Repeat the entries below exactly. Begin with the first line and end with the line that contains "This screenshot has width=478, height=360.".

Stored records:
'''
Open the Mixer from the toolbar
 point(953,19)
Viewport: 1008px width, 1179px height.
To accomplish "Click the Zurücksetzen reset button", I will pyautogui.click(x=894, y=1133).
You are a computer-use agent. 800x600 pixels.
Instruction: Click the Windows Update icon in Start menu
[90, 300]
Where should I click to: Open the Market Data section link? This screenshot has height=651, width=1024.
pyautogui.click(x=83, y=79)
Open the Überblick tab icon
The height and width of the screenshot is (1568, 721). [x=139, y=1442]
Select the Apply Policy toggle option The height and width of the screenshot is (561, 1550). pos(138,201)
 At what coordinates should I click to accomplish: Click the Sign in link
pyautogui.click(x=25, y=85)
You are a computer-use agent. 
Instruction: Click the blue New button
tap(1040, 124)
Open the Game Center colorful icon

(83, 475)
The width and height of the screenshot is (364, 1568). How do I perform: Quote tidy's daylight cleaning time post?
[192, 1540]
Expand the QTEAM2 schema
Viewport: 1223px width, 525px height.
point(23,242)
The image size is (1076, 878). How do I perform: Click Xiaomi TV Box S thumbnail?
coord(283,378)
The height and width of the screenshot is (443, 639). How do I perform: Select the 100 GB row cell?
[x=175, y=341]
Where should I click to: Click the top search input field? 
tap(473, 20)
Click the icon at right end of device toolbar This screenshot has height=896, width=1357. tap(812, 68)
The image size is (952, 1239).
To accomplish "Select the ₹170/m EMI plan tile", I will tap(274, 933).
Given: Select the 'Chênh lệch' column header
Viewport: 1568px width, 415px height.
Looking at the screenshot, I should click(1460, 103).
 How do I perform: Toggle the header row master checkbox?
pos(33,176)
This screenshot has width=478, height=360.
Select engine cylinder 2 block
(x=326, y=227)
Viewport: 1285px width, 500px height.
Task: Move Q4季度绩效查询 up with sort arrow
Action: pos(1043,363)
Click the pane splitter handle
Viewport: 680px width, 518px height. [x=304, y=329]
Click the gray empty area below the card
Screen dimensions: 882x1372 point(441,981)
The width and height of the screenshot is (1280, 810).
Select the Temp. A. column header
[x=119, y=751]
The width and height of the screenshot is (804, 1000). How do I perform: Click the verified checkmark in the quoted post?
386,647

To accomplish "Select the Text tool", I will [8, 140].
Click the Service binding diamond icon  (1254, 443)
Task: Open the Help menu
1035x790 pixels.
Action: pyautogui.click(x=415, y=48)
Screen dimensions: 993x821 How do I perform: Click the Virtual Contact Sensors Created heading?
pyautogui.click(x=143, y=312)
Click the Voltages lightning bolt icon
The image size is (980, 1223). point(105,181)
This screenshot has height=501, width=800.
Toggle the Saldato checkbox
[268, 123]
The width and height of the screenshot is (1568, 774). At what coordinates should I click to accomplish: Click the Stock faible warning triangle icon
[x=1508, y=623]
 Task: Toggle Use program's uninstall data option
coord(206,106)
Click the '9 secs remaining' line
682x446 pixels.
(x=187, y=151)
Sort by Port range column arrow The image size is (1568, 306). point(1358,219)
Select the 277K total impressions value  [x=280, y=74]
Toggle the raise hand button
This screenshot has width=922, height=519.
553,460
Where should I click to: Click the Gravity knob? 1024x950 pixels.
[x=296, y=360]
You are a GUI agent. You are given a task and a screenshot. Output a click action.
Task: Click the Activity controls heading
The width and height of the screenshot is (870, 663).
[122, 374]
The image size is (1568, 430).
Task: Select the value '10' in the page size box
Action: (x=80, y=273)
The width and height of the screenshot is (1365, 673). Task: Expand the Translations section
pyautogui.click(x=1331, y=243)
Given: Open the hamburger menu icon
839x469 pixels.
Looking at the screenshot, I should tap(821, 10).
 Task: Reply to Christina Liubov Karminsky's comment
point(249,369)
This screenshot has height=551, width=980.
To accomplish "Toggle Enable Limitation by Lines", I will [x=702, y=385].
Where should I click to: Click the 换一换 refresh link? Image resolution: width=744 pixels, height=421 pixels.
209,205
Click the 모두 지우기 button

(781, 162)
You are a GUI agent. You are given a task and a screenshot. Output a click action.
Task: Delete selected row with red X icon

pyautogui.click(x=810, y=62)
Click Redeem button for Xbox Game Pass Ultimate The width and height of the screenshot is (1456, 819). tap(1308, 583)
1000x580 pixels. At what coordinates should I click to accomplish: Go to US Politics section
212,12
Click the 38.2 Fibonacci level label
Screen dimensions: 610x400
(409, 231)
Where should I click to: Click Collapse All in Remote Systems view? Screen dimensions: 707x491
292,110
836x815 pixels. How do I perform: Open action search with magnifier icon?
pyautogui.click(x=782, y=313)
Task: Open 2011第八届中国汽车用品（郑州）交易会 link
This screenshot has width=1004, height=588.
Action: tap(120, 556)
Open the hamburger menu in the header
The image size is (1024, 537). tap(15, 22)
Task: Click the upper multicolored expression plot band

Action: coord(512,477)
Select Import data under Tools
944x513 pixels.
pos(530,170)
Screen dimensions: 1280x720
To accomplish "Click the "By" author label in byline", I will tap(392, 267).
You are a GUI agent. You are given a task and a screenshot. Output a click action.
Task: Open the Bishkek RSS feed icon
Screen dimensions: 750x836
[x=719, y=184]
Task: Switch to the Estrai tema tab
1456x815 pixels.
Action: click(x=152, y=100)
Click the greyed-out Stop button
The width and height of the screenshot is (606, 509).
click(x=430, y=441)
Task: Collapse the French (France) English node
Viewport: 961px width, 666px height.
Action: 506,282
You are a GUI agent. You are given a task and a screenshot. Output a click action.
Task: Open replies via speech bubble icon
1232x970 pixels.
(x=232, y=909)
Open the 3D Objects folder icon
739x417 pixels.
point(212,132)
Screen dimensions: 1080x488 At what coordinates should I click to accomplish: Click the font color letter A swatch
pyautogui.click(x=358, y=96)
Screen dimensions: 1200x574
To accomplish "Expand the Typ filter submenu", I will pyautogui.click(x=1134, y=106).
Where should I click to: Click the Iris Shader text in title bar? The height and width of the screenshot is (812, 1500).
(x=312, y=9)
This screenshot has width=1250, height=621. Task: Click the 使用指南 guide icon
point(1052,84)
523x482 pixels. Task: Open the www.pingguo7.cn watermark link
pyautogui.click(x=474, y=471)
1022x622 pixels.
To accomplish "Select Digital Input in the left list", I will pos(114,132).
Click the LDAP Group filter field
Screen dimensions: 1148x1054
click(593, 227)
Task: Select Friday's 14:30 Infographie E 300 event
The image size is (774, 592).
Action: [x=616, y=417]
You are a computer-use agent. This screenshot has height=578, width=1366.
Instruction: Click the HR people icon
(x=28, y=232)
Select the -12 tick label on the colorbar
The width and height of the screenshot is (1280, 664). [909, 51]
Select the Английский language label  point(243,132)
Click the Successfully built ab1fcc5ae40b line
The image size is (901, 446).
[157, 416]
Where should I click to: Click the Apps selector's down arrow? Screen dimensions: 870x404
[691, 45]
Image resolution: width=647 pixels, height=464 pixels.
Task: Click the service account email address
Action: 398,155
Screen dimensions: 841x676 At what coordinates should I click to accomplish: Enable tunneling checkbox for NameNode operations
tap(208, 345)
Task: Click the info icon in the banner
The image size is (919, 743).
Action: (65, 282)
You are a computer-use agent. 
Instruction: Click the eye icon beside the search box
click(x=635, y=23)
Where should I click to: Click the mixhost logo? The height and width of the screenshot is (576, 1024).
'''
TASK ANSWER:
Open the Mixer from the toolbar
 point(953,19)
Viewport: 1008px width, 1179px height.
To accomplish "Click the Zurücksetzen reset button", I will pyautogui.click(x=894, y=1133).
You are a computer-use agent. 800x600 pixels.
Instruction: Click the Windows Update icon in Start menu
[90, 300]
Where should I click to: Open the Market Data section link? This screenshot has height=651, width=1024.
pyautogui.click(x=83, y=79)
Open the Überblick tab icon
The height and width of the screenshot is (1568, 721). [x=139, y=1442]
Select the Apply Policy toggle option The height and width of the screenshot is (561, 1550). pos(138,201)
 At what coordinates should I click to accomplish: Click the Sign in link
pyautogui.click(x=25, y=85)
You are a computer-use agent. 
Instruction: Click the blue New button
tap(1040, 124)
Open the Game Center colorful icon

(83, 475)
The width and height of the screenshot is (364, 1568). How do I perform: Quote tidy's daylight cleaning time post?
[192, 1540]
Expand the QTEAM2 schema
Viewport: 1223px width, 525px height.
point(23,242)
The image size is (1076, 878). How do I perform: Click Xiaomi TV Box S thumbnail?
coord(283,378)
The height and width of the screenshot is (443, 639). How do I perform: Select the 100 GB row cell?
[x=175, y=341]
Where should I click to: Click the top search input field? 
tap(473, 20)
Click the icon at right end of device toolbar This screenshot has height=896, width=1357. tap(812, 68)
The image size is (952, 1239).
To accomplish "Select the ₹170/m EMI plan tile", I will tap(274, 933).
Given: Select the 'Chênh lệch' column header
Viewport: 1568px width, 415px height.
Looking at the screenshot, I should click(1460, 103).
 How do I perform: Toggle the header row master checkbox?
pos(33,176)
This screenshot has width=478, height=360.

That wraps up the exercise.